Request = Reproduce the material below verbatim, line for line, keeping every character and line break unchanged.

== Excerpted records ==

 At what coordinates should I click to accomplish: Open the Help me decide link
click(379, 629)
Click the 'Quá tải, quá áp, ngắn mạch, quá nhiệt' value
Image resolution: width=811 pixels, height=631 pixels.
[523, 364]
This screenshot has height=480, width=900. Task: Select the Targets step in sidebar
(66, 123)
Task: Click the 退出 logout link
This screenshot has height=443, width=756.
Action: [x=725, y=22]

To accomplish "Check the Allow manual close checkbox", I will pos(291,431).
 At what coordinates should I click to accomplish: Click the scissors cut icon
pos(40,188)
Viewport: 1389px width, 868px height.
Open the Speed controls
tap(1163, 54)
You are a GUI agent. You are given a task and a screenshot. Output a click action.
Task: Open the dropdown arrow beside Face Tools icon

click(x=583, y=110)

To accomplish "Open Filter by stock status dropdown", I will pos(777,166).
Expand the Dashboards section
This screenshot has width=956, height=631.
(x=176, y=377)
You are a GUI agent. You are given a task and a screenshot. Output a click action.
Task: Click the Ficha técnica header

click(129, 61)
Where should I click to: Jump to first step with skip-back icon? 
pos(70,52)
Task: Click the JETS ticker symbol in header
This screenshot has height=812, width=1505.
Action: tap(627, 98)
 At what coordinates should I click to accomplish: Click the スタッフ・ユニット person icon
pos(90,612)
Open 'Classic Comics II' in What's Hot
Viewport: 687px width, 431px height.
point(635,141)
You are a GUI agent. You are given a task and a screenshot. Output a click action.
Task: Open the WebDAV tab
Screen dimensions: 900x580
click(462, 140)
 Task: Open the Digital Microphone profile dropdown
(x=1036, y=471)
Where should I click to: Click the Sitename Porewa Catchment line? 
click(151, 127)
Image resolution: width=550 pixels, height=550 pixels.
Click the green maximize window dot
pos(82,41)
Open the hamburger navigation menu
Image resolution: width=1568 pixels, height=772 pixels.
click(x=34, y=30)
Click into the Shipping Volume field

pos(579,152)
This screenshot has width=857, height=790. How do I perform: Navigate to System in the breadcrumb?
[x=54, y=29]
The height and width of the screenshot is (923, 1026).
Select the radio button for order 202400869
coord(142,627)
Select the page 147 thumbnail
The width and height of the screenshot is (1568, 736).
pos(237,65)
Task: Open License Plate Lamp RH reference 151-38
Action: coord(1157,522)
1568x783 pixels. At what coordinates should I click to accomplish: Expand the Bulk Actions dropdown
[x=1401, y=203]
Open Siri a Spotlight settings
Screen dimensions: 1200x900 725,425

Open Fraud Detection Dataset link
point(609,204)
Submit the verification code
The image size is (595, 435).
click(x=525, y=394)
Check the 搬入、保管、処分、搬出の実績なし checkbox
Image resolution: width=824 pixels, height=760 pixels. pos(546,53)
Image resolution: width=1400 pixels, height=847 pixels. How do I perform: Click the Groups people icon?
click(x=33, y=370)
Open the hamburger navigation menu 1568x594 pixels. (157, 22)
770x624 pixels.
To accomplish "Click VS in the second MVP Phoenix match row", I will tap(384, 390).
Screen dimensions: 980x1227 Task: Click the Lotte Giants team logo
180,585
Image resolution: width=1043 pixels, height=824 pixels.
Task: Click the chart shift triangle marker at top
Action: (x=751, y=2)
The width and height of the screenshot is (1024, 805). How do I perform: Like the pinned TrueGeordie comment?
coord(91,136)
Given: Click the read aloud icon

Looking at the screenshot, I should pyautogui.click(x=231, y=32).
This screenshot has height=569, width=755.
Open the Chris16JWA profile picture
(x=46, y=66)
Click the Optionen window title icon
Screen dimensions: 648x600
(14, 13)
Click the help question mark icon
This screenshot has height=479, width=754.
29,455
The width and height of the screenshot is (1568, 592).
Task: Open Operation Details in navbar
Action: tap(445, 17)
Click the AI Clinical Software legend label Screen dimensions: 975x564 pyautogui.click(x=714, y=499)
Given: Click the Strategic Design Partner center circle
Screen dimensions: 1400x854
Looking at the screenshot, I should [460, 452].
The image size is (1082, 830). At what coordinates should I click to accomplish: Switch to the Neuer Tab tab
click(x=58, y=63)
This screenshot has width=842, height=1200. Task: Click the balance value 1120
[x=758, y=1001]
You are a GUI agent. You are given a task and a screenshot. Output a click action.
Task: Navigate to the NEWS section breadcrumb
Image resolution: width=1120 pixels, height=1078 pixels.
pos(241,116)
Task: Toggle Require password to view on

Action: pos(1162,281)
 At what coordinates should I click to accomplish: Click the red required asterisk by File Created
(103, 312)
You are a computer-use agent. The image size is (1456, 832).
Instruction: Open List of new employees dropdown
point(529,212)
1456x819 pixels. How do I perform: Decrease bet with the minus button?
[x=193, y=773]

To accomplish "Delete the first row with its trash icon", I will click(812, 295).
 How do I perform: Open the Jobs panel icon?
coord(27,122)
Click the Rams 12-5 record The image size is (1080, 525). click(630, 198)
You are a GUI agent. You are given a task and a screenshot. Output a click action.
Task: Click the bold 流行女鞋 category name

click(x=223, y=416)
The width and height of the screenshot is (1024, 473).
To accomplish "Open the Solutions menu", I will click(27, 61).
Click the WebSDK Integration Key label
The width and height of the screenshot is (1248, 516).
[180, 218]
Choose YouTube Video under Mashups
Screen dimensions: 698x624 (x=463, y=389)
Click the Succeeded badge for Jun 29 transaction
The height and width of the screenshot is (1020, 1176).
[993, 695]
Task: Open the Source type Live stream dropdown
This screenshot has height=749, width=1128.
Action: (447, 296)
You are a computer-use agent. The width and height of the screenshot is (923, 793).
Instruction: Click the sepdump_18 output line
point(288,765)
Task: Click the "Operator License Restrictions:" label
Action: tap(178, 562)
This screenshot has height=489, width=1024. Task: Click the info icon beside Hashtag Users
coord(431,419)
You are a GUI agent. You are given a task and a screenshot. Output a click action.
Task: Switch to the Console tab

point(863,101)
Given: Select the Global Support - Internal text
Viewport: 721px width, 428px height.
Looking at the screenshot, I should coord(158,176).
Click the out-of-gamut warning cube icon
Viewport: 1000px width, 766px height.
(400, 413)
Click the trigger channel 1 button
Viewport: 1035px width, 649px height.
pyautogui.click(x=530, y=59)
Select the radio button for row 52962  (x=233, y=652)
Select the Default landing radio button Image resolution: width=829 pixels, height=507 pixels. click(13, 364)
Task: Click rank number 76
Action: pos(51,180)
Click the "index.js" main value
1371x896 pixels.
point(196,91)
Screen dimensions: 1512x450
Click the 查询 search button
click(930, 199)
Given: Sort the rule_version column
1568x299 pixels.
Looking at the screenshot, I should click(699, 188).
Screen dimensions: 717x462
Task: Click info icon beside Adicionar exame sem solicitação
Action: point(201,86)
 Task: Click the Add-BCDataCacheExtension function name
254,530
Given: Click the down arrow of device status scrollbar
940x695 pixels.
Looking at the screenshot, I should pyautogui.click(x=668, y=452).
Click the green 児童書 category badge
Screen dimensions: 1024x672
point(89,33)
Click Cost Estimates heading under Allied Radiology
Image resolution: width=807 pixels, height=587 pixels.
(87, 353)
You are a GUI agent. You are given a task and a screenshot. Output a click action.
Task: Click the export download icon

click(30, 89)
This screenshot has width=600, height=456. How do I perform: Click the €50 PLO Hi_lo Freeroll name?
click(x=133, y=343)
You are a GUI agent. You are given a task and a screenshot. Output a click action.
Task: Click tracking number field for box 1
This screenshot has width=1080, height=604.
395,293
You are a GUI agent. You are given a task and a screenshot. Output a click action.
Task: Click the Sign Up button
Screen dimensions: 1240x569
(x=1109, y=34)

===

Final result =
 At what coordinates should I click to accomplish: Open the Help me decide link
click(379, 629)
Click the 'Quá tải, quá áp, ngắn mạch, quá nhiệt' value
Image resolution: width=811 pixels, height=631 pixels.
[523, 364]
This screenshot has height=480, width=900. Task: Select the Targets step in sidebar
(66, 123)
Task: Click the 退出 logout link
This screenshot has height=443, width=756.
Action: [x=725, y=22]

To accomplish "Check the Allow manual close checkbox", I will pos(291,431).
 At what coordinates should I click to accomplish: Click the scissors cut icon
pos(40,188)
Viewport: 1389px width, 868px height.
Open the Speed controls
tap(1163, 54)
You are a GUI agent. You are given a task and a screenshot. Output a click action.
Task: Open the dropdown arrow beside Face Tools icon

click(x=583, y=110)

To accomplish "Open Filter by stock status dropdown", I will pos(777,166).
Expand the Dashboards section
This screenshot has width=956, height=631.
(x=176, y=377)
You are a GUI agent. You are given a task and a screenshot. Output a click action.
Task: Click the Ficha técnica header

click(129, 61)
Where should I click to: Jump to first step with skip-back icon? 
pos(70,52)
Task: Click the JETS ticker symbol in header
This screenshot has height=812, width=1505.
Action: tap(627, 98)
 At what coordinates should I click to accomplish: Click the スタッフ・ユニット person icon
pos(90,612)
Open 'Classic Comics II' in What's Hot
Viewport: 687px width, 431px height.
point(635,141)
You are a GUI agent. You are given a task and a screenshot. Output a click action.
Task: Open the WebDAV tab
Screen dimensions: 900x580
click(462, 140)
 Task: Open the Digital Microphone profile dropdown
(x=1036, y=471)
Where should I click to: Click the Sitename Porewa Catchment line? 
click(151, 127)
Image resolution: width=550 pixels, height=550 pixels.
Click the green maximize window dot
pos(82,41)
Open the hamburger navigation menu
Image resolution: width=1568 pixels, height=772 pixels.
click(x=34, y=30)
Click into the Shipping Volume field

pos(579,152)
This screenshot has width=857, height=790. How do I perform: Navigate to System in the breadcrumb?
[x=54, y=29]
The height and width of the screenshot is (923, 1026).
Select the radio button for order 202400869
coord(142,627)
Select the page 147 thumbnail
The width and height of the screenshot is (1568, 736).
pos(237,65)
Task: Open License Plate Lamp RH reference 151-38
Action: coord(1157,522)
1568x783 pixels. At what coordinates should I click to accomplish: Expand the Bulk Actions dropdown
[x=1401, y=203]
Open Siri a Spotlight settings
Screen dimensions: 1200x900 725,425

Open Fraud Detection Dataset link
point(609,204)
Submit the verification code
The image size is (595, 435).
click(x=525, y=394)
Check the 搬入、保管、処分、搬出の実績なし checkbox
Image resolution: width=824 pixels, height=760 pixels. pos(546,53)
Image resolution: width=1400 pixels, height=847 pixels. How do I perform: Click the Groups people icon?
click(x=33, y=370)
Open the hamburger navigation menu 1568x594 pixels. (157, 22)
770x624 pixels.
To accomplish "Click VS in the second MVP Phoenix match row", I will tap(384, 390).
Screen dimensions: 980x1227 Task: Click the Lotte Giants team logo
180,585
Image resolution: width=1043 pixels, height=824 pixels.
Task: Click the chart shift triangle marker at top
Action: (x=751, y=2)
The width and height of the screenshot is (1024, 805). How do I perform: Like the pinned TrueGeordie comment?
coord(91,136)
Given: Click the read aloud icon

Looking at the screenshot, I should pyautogui.click(x=231, y=32).
This screenshot has height=569, width=755.
Open the Chris16JWA profile picture
(x=46, y=66)
Click the Optionen window title icon
Screen dimensions: 648x600
(14, 13)
Click the help question mark icon
This screenshot has height=479, width=754.
29,455
The width and height of the screenshot is (1568, 592).
Task: Open Operation Details in navbar
Action: tap(445, 17)
Click the AI Clinical Software legend label Screen dimensions: 975x564 pyautogui.click(x=714, y=499)
Given: Click the Strategic Design Partner center circle
Screen dimensions: 1400x854
Looking at the screenshot, I should [460, 452].
The image size is (1082, 830). At what coordinates should I click to accomplish: Switch to the Neuer Tab tab
click(x=58, y=63)
This screenshot has width=842, height=1200. Task: Click the balance value 1120
[x=758, y=1001]
You are a GUI agent. You are given a task and a screenshot. Output a click action.
Task: Navigate to the NEWS section breadcrumb
Image resolution: width=1120 pixels, height=1078 pixels.
pos(241,116)
Task: Toggle Require password to view on

Action: pos(1162,281)
 At what coordinates should I click to accomplish: Click the red required asterisk by File Created
(103, 312)
You are a computer-use agent. The image size is (1456, 832).
Instruction: Open List of new employees dropdown
point(529,212)
1456x819 pixels. How do I perform: Decrease bet with the minus button?
[x=193, y=773]

To accomplish "Delete the first row with its trash icon", I will click(812, 295).
 How do I perform: Open the Jobs panel icon?
coord(27,122)
Click the Rams 12-5 record The image size is (1080, 525). click(630, 198)
You are a GUI agent. You are given a task and a screenshot. Output a click action.
Task: Click the bold 流行女鞋 category name

click(x=223, y=416)
The width and height of the screenshot is (1024, 473).
To accomplish "Open the Solutions menu", I will click(27, 61).
Click the WebSDK Integration Key label
The width and height of the screenshot is (1248, 516).
[180, 218]
Choose YouTube Video under Mashups
Screen dimensions: 698x624 (x=463, y=389)
Click the Succeeded badge for Jun 29 transaction
The height and width of the screenshot is (1020, 1176).
[993, 695]
Task: Open the Source type Live stream dropdown
This screenshot has height=749, width=1128.
Action: (447, 296)
You are a computer-use agent. The width and height of the screenshot is (923, 793).
Instruction: Click the sepdump_18 output line
point(288,765)
Task: Click the "Operator License Restrictions:" label
Action: tap(178, 562)
This screenshot has height=489, width=1024. Task: Click the info icon beside Hashtag Users
coord(431,419)
You are a GUI agent. You are given a task and a screenshot. Output a click action.
Task: Switch to the Console tab

point(863,101)
Given: Select the Global Support - Internal text
Viewport: 721px width, 428px height.
Looking at the screenshot, I should coord(158,176).
Click the out-of-gamut warning cube icon
Viewport: 1000px width, 766px height.
(400, 413)
Click the trigger channel 1 button
Viewport: 1035px width, 649px height.
pyautogui.click(x=530, y=59)
Select the radio button for row 52962  (x=233, y=652)
Select the Default landing radio button Image resolution: width=829 pixels, height=507 pixels. click(13, 364)
Task: Click rank number 76
Action: pos(51,180)
Click the "index.js" main value
1371x896 pixels.
point(196,91)
Screen dimensions: 1512x450
Click the 查询 search button
click(930, 199)
Given: Sort the rule_version column
1568x299 pixels.
Looking at the screenshot, I should click(699, 188).
Screen dimensions: 717x462
Task: Click info icon beside Adicionar exame sem solicitação
Action: point(201,86)
 Task: Click the Add-BCDataCacheExtension function name
254,530
Given: Click the down arrow of device status scrollbar
940x695 pixels.
Looking at the screenshot, I should pyautogui.click(x=668, y=452).
Click the green 児童書 category badge
Screen dimensions: 1024x672
point(89,33)
Click Cost Estimates heading under Allied Radiology
Image resolution: width=807 pixels, height=587 pixels.
(87, 353)
You are a GUI agent. You are given a task and a screenshot. Output a click action.
Task: Click the export download icon

click(30, 89)
This screenshot has width=600, height=456. How do I perform: Click the €50 PLO Hi_lo Freeroll name?
click(x=133, y=343)
You are a GUI agent. You are given a task and a screenshot. Output a click action.
Task: Click tracking number field for box 1
This screenshot has width=1080, height=604.
395,293
You are a GUI agent. You are given a task and a screenshot. Output a click action.
Task: Click the Sign Up button
Screen dimensions: 1240x569
(x=1109, y=34)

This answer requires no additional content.